Wednesday, August 22, 2018

Putin’s Language Law May Lead to Mobilization of Parents along Ethnic Lines


Paul Goble

            Staunton, August 22 – Vladimir Putin may rue the day he called for making the study of non-Russian languages voluntary while keeping the study of Russian obligatory if non-Russians take up an idea now circulating in Sakha to mobilize parents to register their children in non-Russian classes and force Moscow to pay for them.

            According to Sakha educator Natalya Sitnikova, “if parents display their patriotism and select for their children the study of native languages, then the state will support their creation” and that will mean that “the positions of native languages will only be strengthened” now that “free choice has been established in law” (regnum.ru/news/society/2468553.html).

            The Putin language law specifies that “federal state educational standards guarantee the possibility of receiving education in native languages from among the languages of the peoples of the Russian Federation,” she continues. In the past, this was only a rule issued by the Russian education ministry which could be changed. Now, it is a matter of law.

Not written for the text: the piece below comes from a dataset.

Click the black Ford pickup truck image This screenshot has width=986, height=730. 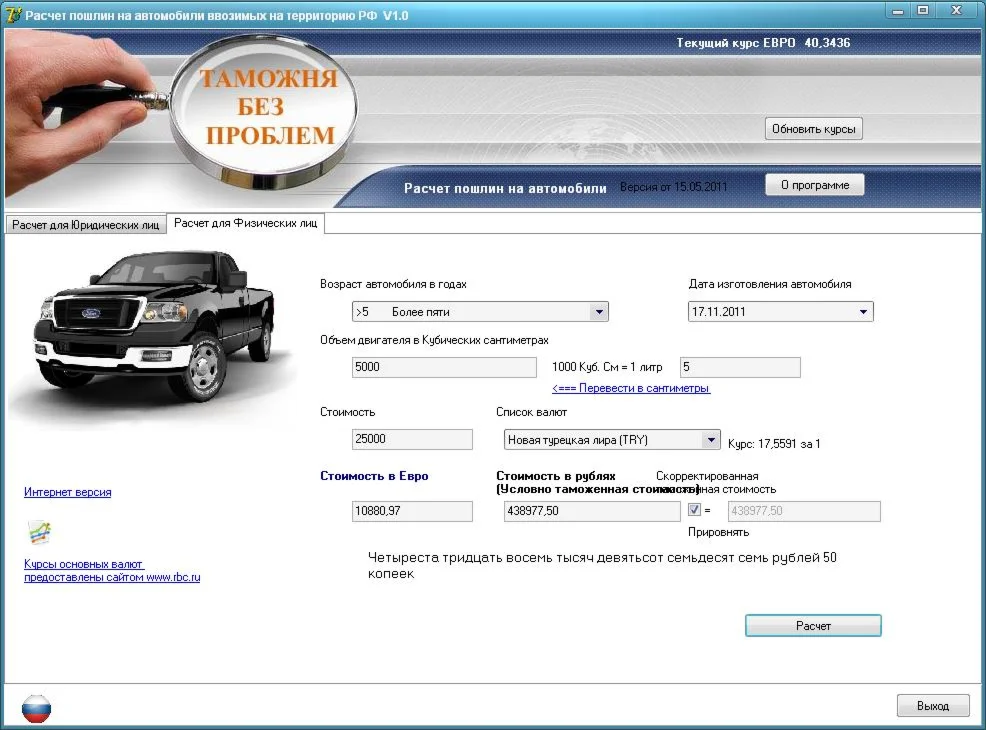(140, 323)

            That means it can’t be changed without action by the Duma.  Consequently, Sitnikova says, “parents and the legal representatives of children must write declarations about the choice of this or that language of instruction and what native language from among the languages of the Russian Federation they would like to study on entering school.

            What this means, she continues, is that “now much depends on parents and whether they will choose their native language for study. In this case, the parents must display their patriotism” because “this is a big responsibility before their people for the preservation of their native language.”

            Fedot Tumusov, a Duma deputy from Sakha, earlier suggested that non-Russians shouldn’t be upset by the new law because they will be able to “’render it harmless.’” What Sitnikova says is an indication of how some non-Russians plan to do just that, encouraging other non-Russians to take a stand and demand that their children study non-Russian languages.

            If that notion takes off, it would mean that non-Russians would mobilize to demand that the state live up to its own law and provide schools and educational materials in their native languages, something Putin and those around him aren’t likely to be willing to do.  But now in contrast to the past, the non-Russians have the law on their side and can use it.

            Indeed, this is a classic example of the principle that if you are given lemons, make lemonade.  But if the non-Russians do mobilize in this way, that “lemonade” will be bitter for Putin either because non-Russians will have a new basis for coming together or because they will now see that the Kremlin has no plans to live according to its own laws.

            Either outcome will leave the non-Russians far more mobilized than they would have been if no such law had been proposed or adopted.